__ABOUT THIS EXERCISE__. Nothing other than the lines from the one containing "Logg inn (1162, 687)" through the close of the entries below should be printed, each exactly.
####
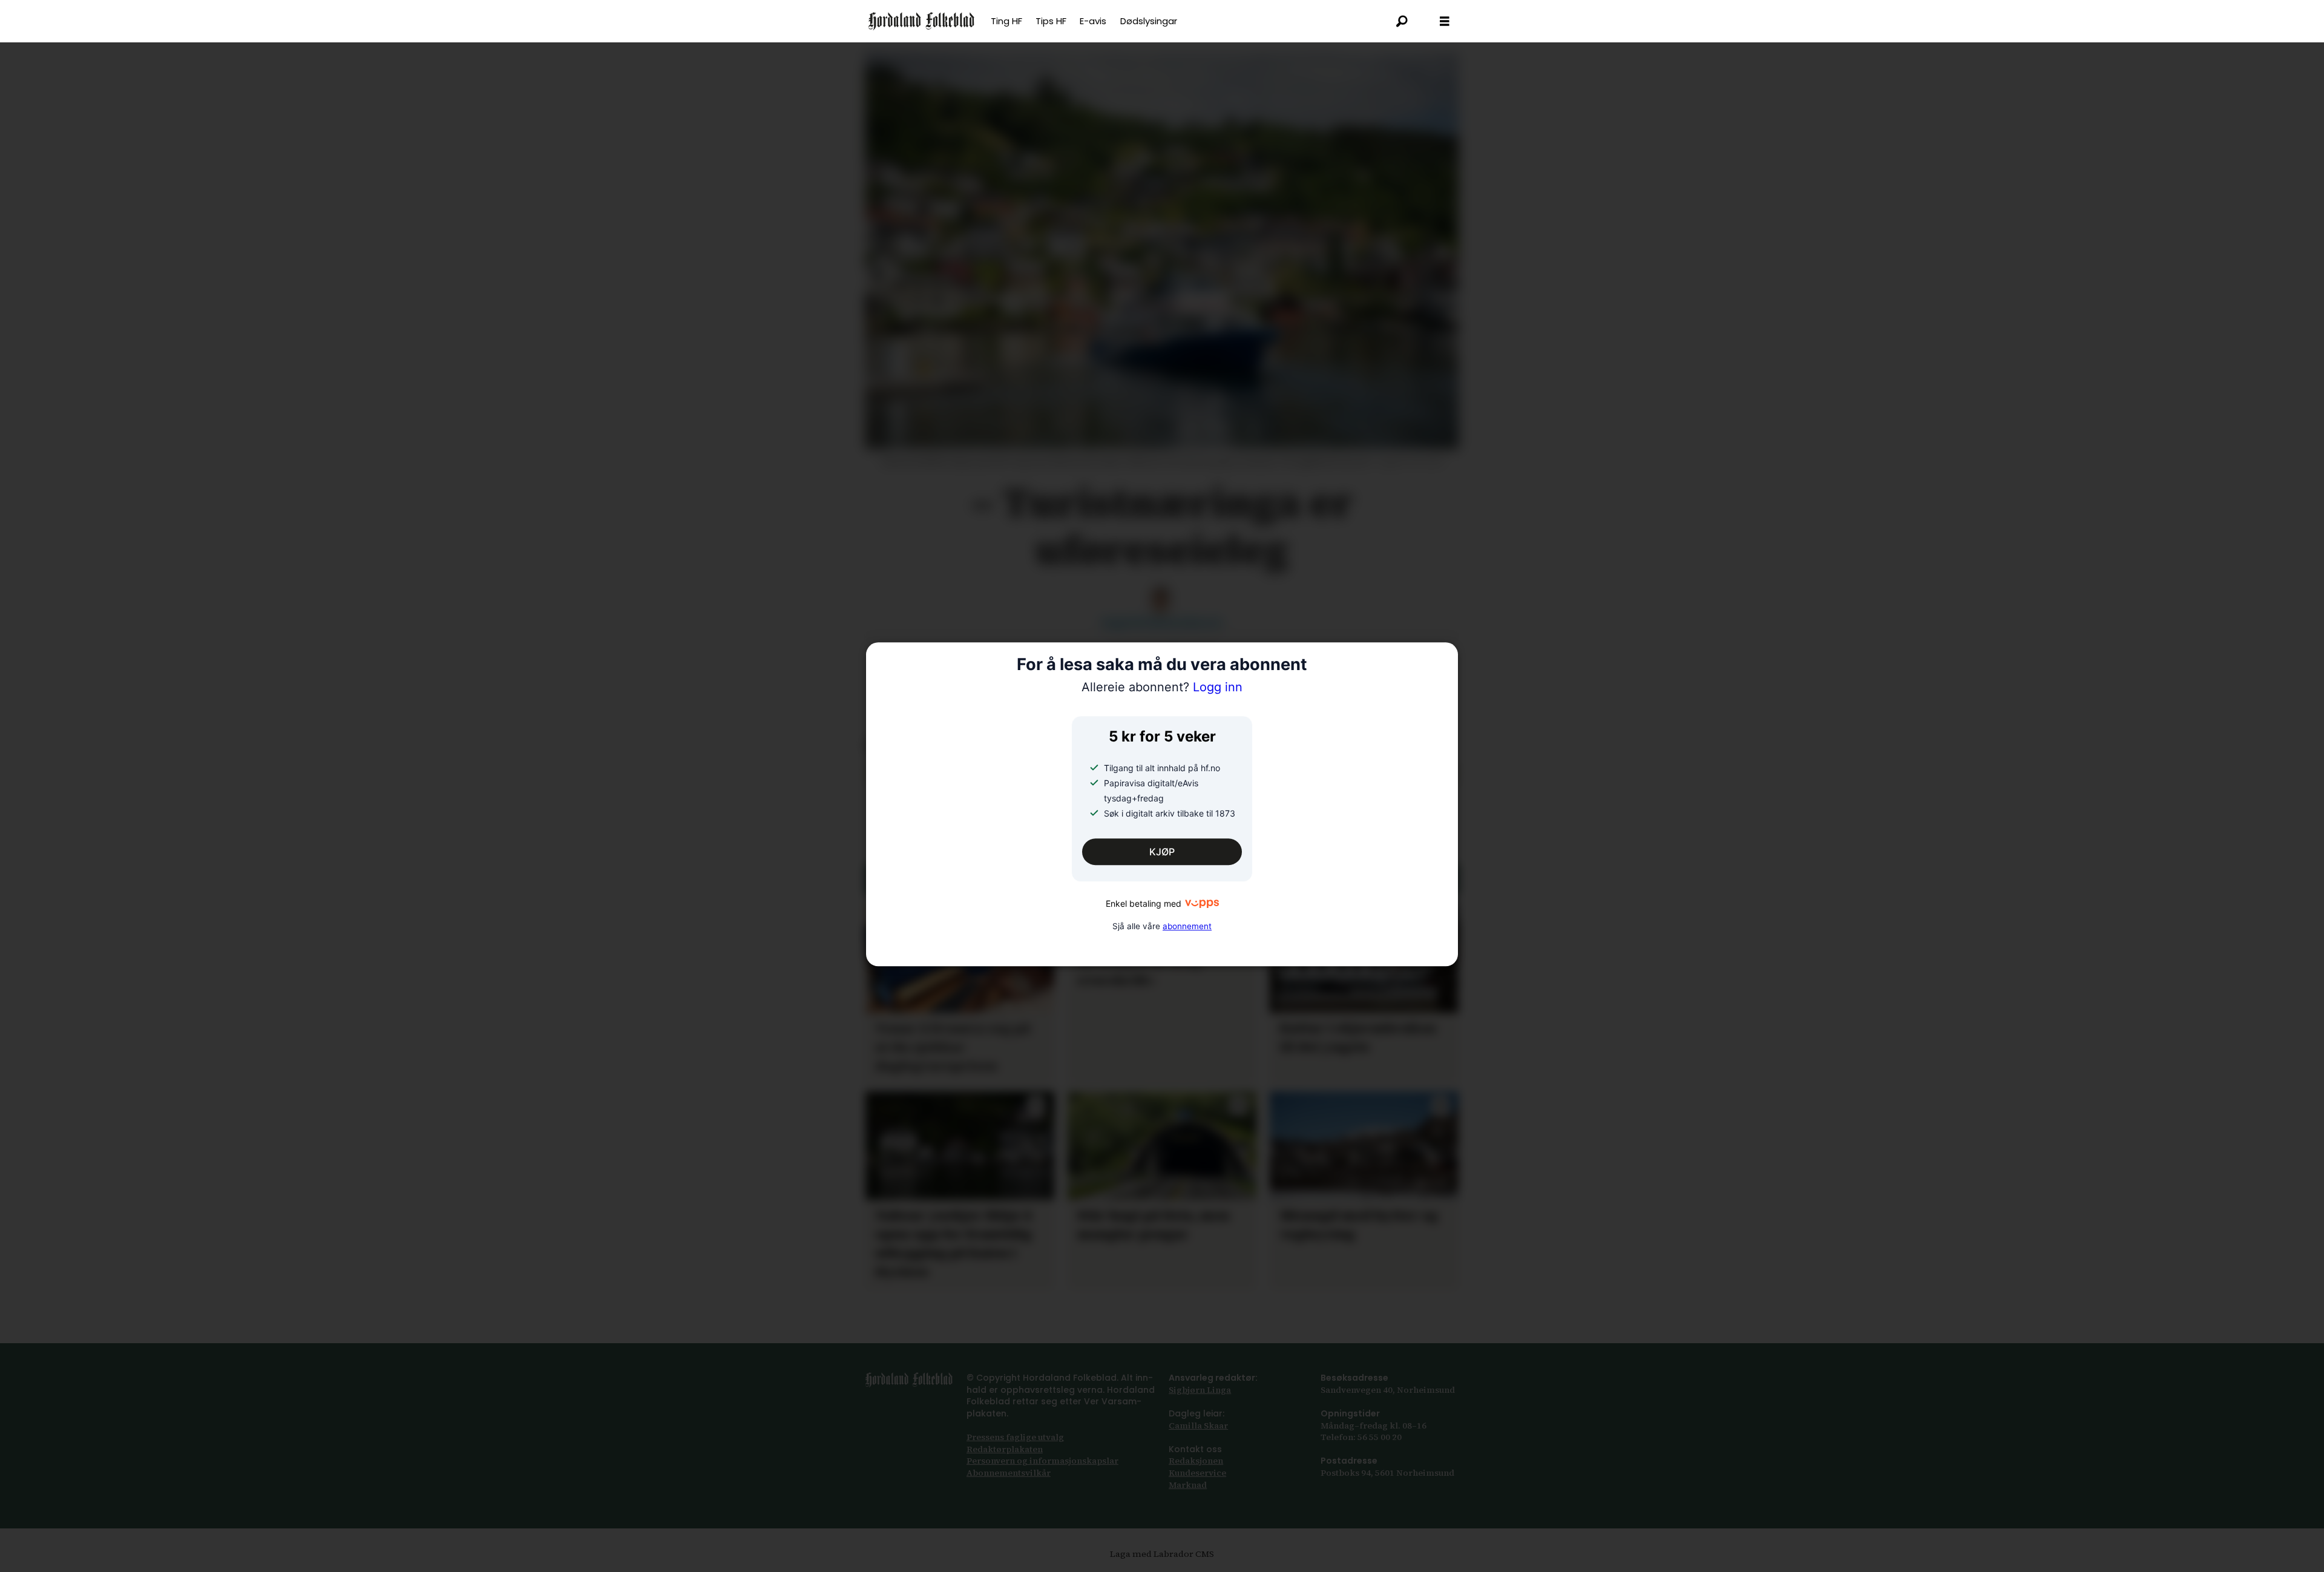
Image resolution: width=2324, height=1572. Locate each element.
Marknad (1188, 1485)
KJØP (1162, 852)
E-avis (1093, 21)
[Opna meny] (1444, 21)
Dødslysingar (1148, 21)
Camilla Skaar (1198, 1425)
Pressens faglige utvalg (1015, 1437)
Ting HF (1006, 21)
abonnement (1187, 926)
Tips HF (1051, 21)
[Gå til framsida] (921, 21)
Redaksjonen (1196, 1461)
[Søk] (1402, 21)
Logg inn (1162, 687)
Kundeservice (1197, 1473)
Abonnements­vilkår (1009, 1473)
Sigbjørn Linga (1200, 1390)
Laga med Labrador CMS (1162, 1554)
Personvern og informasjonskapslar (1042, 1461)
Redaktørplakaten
####
__REPLY__.
Logg inn (1162, 687)
Kundeservice (1197, 1473)
Abonnements­vilkår (1009, 1473)
Sigbjørn Linga (1200, 1390)
Laga med Labrador CMS (1162, 1554)
Personvern og informasjonskapslar (1042, 1461)
Redaktørplakaten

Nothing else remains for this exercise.